County: Blaenau Gwent
Community: Tredegar
Community: Tredegar
Built-Up Area: Tredegar
Traditional County: Monmouthshire
Tagged with: Chapel
Built 1858 by Rev. Thomas Thomas of Landore, renowned chapel architect and Congregational minister. The first chapel was built 1819, rebuilt 1828. The 1828 chapel survives as the present schoolroom.
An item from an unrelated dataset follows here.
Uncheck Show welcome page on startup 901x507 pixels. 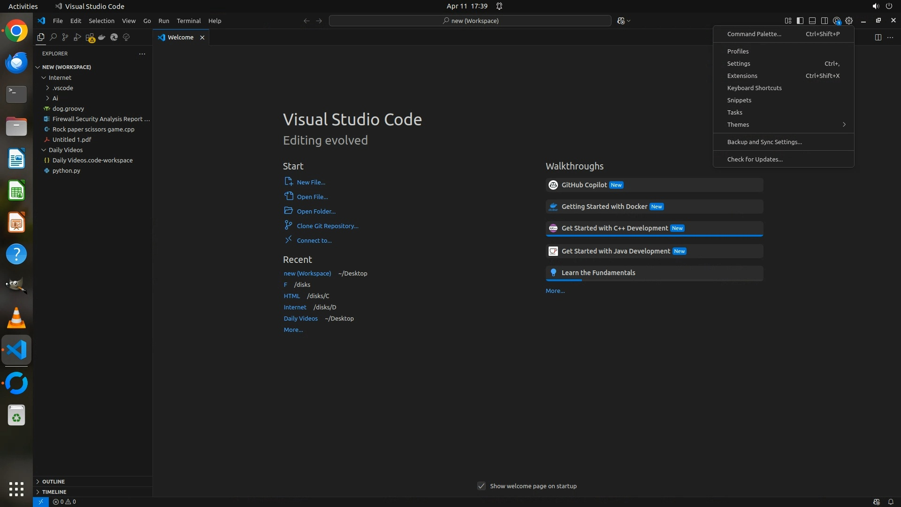click(x=481, y=486)
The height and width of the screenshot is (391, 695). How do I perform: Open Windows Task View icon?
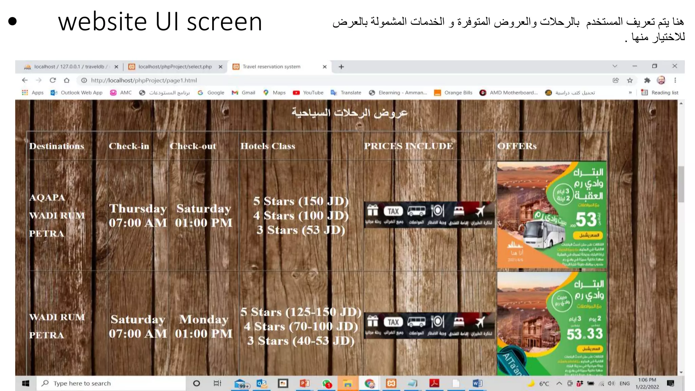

Stuccoed classical facade to chapel. Slate roof. Three bay pedimented front with entablature on giant Ionic pilasters. Entablature slightly recessed to centre bay, with stuccoed arch rising into pediment with lettering ‘Saron Independent Chapel’. Oval plaque below ‘Built 1858’ Tall round-arched outer windows with simple glazing: moulded architraves and vermiculated keystones. Similar detail to central triplet and doorway below; paired panelled doors. Blocky stringcourse at sill level of outer windows: rusticated bands beneath, except to tall bases of pilasters. Left side elevation of four bays with tall round-arched windows set in shallow recesses. Similar detail to right side, partly blocked by earlier schoolroom wing. Schoolroom is single storey, stuccoed, with hipped roof of artificial slate. Four bays with door in left bay. Three twelve-pane sash windows to right within round-arched openings: probably the present sashes replace round-headed glazing.
Interior of chapel has three-sided gallery with long panels, applied grained finish. Plain iron columns. Box pews, facing inwards to side bays. Elaborate and large serpentine-fronted pulpit with decorative cast-iron slat balusters; panelled base, side stairs. The pulpit may be slightly later, dating after the 1859 Revival. when the introduction of platform pulpits enabled more eloquent preaching. Rear arch behind pulpit with moulding removed. Two blocked tall round-arched windows behind pulpit. Boarded and ribbed ceiling on a deep plaster cove: very large centre plaster rose. At pulpit end, the undersides of the galleries have been boxed in for tiny vestries: leaded glazed partitions within timber arcading. Big Seat has been altered. Rear lobby with sliding sash window; marginal glazing with central latticed panes. Some early monuments including: Edwin Hughes d. 1831 and family, moulded and panelled stone frame; John Lewis, Registrar d. 1849, and Rev Robert Morris d. 1825, a shaped stone tablet with elaborate carved surround, fluted tapering pilasters, semi-circular top with carved books and text (latter monument signed by Edwards and Son, Merthyr). In the schoolroom is a cut-down C19 pulpit: possibly the original one installed by Thomas: painted canted front: long panels with blunt trefoiled heads, elongated quatrefoils above: bench behind with scrolled arms and pedimented panelled rear board with fluted pilasters. Reset in vestibule of schoolroom is plaque of old chapel ‘Saron Independent Chapel. Built 1819. Rebuilt 1828’.
Listed as a striking classical chapel by a well-established later C19 chapel architect, with interior of high quality; also unusually retains early C19 monuments.